Parts of the exercise:
a - From the news excerpt about detentions in South Ossetia, reproduce the part that opens with the words containing "Within hours of" and closes with "was later released.".
b - Summarize the news excerpt about detentions in South Ossetia in two sentences.
c - According to the news excerpt about detentions in South Ossetia, where did the KGB say the three detained men lived?

Source text:
§

The SSG said it had notified the EU observation mission and other international monitoring bodies, and added that ‘all existing mechanisms have been implemented to release illegally detained Georgian citizens in the shortest possible time’.
The SSG cast the blame for the incident on Russian troops monitoring the region.
The information was corroborated by South Ossetia’s security services, the KGB, which named the three individuals on Tuesday — 71-year-old Tariel Tenadze, 46-year-old Tariel Tenadze (assumed to be Tenadze’s son), and 39-year-old Leonid Tenadze.
The KGB also confirmed that the three were residents of Plavismani, and said they had been detained for illegally crossing into South Ossetia.
In addition, the KGB said that the elder Tariel Tenadze had been released because he was ‘experiencing serious health problems’.
Detentions and other incidents involving Georgian citizens and Russian troops in or near South Ossetia are not an infrequent occurrence.
In November 2023, Russian troops stationed in South Ossetia shot and killed Georgian national Tamaz Ginturi and arrested Levan Dotiashvili.
Within hours of the incident, the KGB said that the pair were ‘intoxicated’ and had resisted arrest ‘with an axe’. The KGB also accused the men of attempting to ‘run over a border guard’ while attempting to flee, stating that Ginturi was injured as Russian border guards opened fire at the vehicle in an attempt to shoot out its tires.
‘As a result, one of the violators was seriously injured and was transferred to Georgia for emergency medical care, and the second was detained’, the official statement read.
Dotiashvili was later released.
Then-Prime Minister Irakli Gharibashvili condemned the incident, calling on the international community to react to the fatal incident. He also called on the South Ossetian authorities to ‘cooperate with all parties in order to identify and punish the culprit’.
For ease of reading, we choose not to use qualifiers such as ‘de facto’, ‘unrecognised’, or ‘partially recognised’ when discussing institutions or political positions within Abkhazia, Nagorno-Karabakh, and South Ossetia. This does not imply a position on their status.

§

Extracted material:

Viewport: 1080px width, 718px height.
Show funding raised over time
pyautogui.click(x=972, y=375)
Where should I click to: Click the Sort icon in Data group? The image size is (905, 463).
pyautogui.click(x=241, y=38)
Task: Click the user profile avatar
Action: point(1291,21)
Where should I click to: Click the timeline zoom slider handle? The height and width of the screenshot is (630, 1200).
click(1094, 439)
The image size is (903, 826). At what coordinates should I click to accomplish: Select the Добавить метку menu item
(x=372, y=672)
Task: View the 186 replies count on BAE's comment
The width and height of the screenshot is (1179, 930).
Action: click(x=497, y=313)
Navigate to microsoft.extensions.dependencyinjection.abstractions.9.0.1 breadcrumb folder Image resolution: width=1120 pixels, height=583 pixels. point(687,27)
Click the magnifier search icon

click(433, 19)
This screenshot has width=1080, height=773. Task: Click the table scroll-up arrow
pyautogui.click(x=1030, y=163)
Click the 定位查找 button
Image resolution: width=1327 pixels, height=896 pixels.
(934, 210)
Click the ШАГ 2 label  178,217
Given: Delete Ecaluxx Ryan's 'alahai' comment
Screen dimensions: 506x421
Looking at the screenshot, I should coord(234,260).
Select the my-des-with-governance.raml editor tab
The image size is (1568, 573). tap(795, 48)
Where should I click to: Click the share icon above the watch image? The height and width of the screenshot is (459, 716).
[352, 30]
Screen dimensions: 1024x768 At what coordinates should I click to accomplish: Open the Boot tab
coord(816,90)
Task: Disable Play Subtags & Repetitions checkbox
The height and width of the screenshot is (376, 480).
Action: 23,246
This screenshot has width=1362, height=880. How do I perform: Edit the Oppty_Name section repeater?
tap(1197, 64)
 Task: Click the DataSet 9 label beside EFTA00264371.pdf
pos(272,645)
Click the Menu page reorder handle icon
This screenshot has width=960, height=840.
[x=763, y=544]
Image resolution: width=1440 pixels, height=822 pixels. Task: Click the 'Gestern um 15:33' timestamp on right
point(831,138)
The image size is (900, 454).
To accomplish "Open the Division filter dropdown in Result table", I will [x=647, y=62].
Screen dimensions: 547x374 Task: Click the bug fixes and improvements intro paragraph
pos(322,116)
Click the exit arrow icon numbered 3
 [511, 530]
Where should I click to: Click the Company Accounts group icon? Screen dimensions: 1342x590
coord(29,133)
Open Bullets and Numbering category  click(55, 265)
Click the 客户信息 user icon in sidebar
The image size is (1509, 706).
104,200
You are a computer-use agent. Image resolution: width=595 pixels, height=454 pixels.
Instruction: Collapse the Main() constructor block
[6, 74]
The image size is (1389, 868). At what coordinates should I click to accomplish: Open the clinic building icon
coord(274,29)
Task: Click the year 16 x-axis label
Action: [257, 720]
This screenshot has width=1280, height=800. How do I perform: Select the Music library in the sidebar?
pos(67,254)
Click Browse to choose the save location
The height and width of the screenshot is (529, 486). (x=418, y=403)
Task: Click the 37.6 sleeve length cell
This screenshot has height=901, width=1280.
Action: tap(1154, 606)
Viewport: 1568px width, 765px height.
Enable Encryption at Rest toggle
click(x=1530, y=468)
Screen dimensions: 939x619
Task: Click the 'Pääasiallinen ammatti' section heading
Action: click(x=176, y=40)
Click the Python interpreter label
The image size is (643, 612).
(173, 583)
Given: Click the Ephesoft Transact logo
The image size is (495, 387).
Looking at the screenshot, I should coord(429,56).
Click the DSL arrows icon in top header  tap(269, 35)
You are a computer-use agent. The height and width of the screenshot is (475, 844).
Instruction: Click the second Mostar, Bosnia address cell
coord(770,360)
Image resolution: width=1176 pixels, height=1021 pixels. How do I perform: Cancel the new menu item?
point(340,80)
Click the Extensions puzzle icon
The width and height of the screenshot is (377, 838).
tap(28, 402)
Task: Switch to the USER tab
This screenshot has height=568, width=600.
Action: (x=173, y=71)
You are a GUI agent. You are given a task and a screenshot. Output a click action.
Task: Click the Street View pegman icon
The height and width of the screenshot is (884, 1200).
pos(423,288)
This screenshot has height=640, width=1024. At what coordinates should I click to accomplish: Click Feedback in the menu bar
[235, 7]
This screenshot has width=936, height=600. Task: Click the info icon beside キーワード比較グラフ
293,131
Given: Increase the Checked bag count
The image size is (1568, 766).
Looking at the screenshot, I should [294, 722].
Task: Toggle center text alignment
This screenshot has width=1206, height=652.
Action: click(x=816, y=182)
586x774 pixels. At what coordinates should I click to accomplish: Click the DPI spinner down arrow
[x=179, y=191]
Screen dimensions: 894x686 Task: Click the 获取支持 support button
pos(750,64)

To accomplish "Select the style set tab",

§

Task results:
a -
Within hours of the incident, the KGB said that the pair were ‘intoxicated’ and had resisted arrest ‘with an axe’. The KGB also accused the men of attempting to ‘run over a border guard’ while attempting to flee, stating that Ginturi was injured as Russian border guards opened fire at the vehicle in an attempt to shoot out its tires.
‘As a result, one of the violators was seriously injured and was transferred to Georgia for emergency medical care, and the second was detained’, the official statement read.
Dotiashvili was later released.

b - The SSG blamed Russian troops for detaining Georgian citizens, and South Ossetia's KGB named three residents of Plavismani who it said had illegally crossed into South Ossetia, adding that the eldest had been released because of serious health problems. Such incidents are not infrequent: in November 2023, Russian troops in South Ossetia shot and killed Georgian national Tamaz Ginturi and arrested Levan Dotiashvili, who was later released.

c - Plavismani